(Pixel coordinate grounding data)
··········
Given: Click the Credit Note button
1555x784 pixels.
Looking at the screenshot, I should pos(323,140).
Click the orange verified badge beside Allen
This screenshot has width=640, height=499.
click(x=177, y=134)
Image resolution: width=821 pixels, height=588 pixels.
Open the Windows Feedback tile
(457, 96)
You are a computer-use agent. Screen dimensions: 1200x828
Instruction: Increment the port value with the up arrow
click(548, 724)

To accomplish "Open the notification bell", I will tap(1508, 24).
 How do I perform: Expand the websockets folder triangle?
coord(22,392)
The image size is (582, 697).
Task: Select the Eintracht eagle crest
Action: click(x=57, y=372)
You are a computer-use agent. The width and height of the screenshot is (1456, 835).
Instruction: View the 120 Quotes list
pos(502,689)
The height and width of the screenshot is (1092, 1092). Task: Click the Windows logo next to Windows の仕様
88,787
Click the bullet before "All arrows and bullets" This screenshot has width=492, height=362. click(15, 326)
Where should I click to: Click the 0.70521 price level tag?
··········
Return every record above. Copy each one exactly.

- _Expected answer_:
Given: Click the Credit Note button
1555x784 pixels.
Looking at the screenshot, I should pos(323,140).
Click the orange verified badge beside Allen
This screenshot has width=640, height=499.
click(x=177, y=134)
Image resolution: width=821 pixels, height=588 pixels.
Open the Windows Feedback tile
(457, 96)
You are a computer-use agent. Screen dimensions: 1200x828
Instruction: Increment the port value with the up arrow
click(548, 724)

To accomplish "Open the notification bell", I will tap(1508, 24).
 How do I perform: Expand the websockets folder triangle?
coord(22,392)
The image size is (582, 697).
Task: Select the Eintracht eagle crest
Action: click(x=57, y=372)
You are a computer-use agent. The width and height of the screenshot is (1456, 835).
Instruction: View the 120 Quotes list
pos(502,689)
The height and width of the screenshot is (1092, 1092). Task: Click the Windows logo next to Windows の仕様
88,787
Click the bullet before "All arrows and bullets" This screenshot has width=492, height=362. click(15, 326)
Where should I click to: Click the 0.70521 price level tag?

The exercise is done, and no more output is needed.